PROBLEM REQUIREMENTS - Print exactly the lines below between the line containing "The width and" and the line containing "You are a computer-use agent.", counting both of those lines. Leave pictures out.

Collected data entries

————

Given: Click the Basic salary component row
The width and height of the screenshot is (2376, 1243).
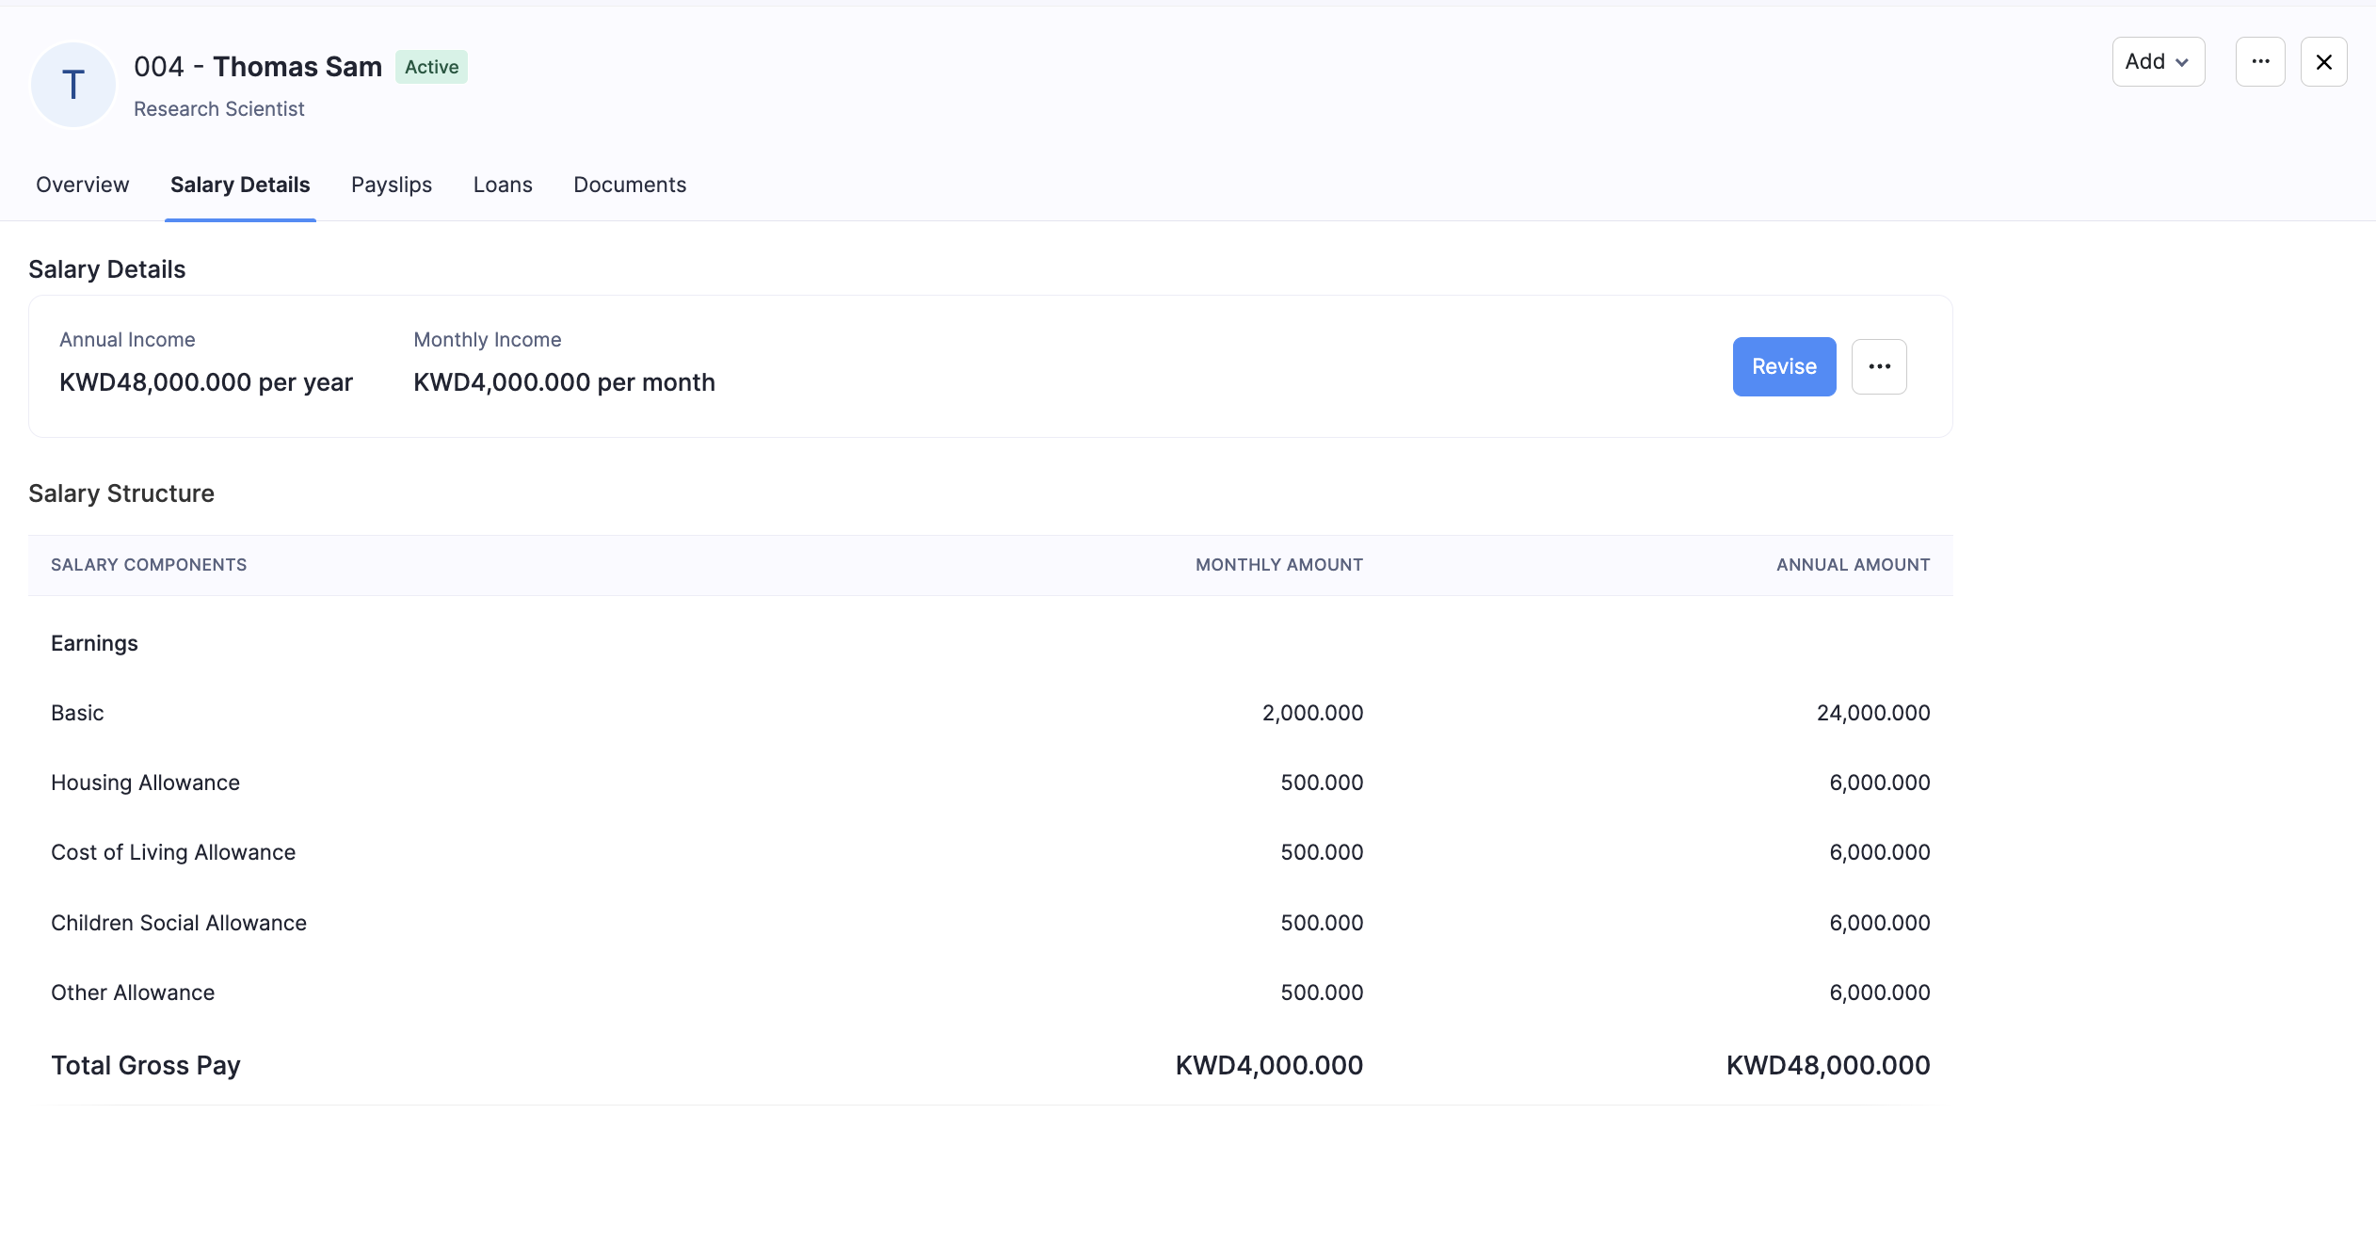Looking at the screenshot, I should tap(77, 713).
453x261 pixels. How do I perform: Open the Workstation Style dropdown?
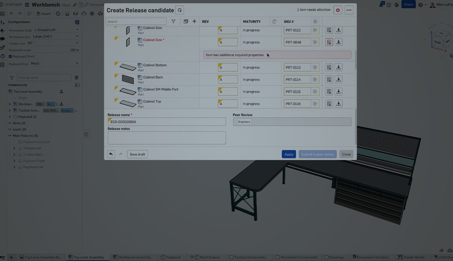(x=55, y=30)
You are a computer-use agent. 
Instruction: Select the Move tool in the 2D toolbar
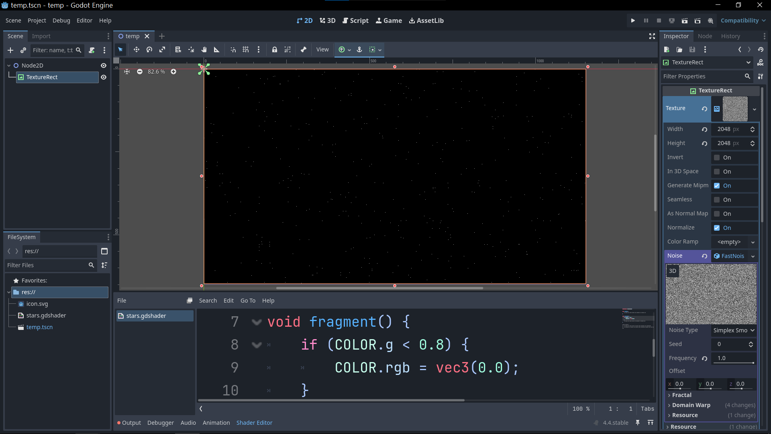coord(136,49)
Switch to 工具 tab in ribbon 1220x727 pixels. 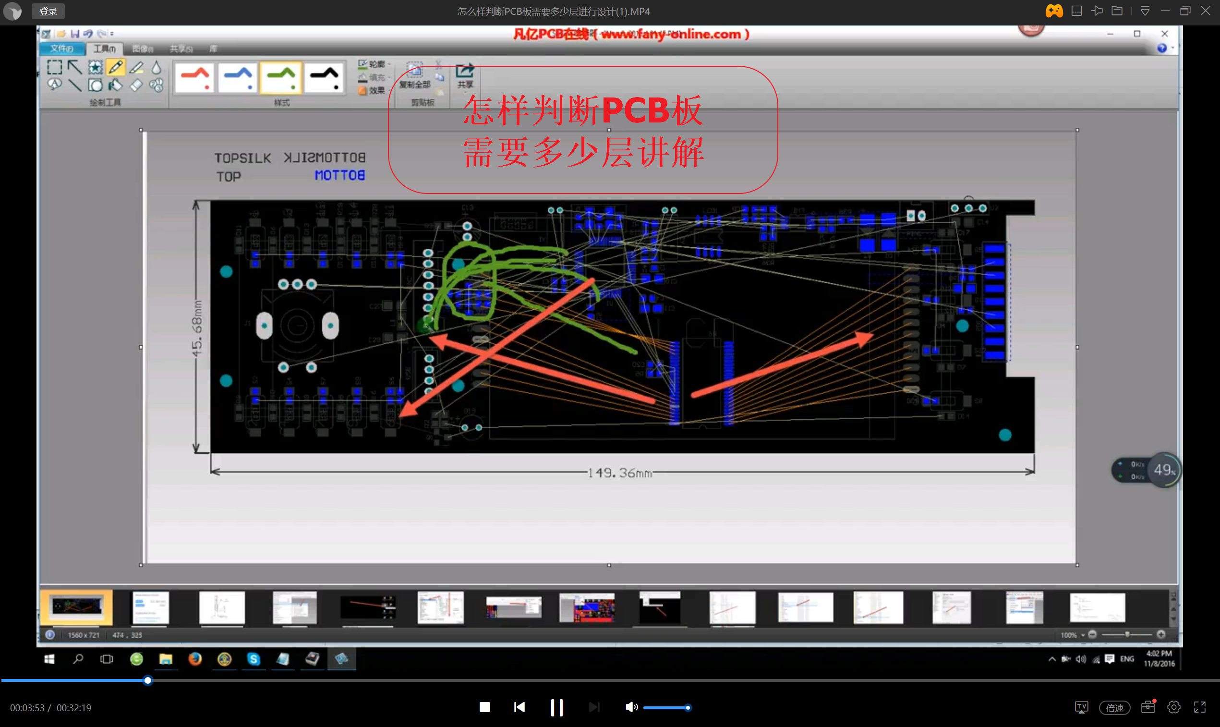(104, 48)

————

RESULT -
The width and height of the screenshot is (2376, 1243).
Looking at the screenshot, I should tap(77, 713).
453x261 pixels. How do I perform: Open the Workstation Style dropdown?
(x=55, y=30)
You are a computer-use agent. 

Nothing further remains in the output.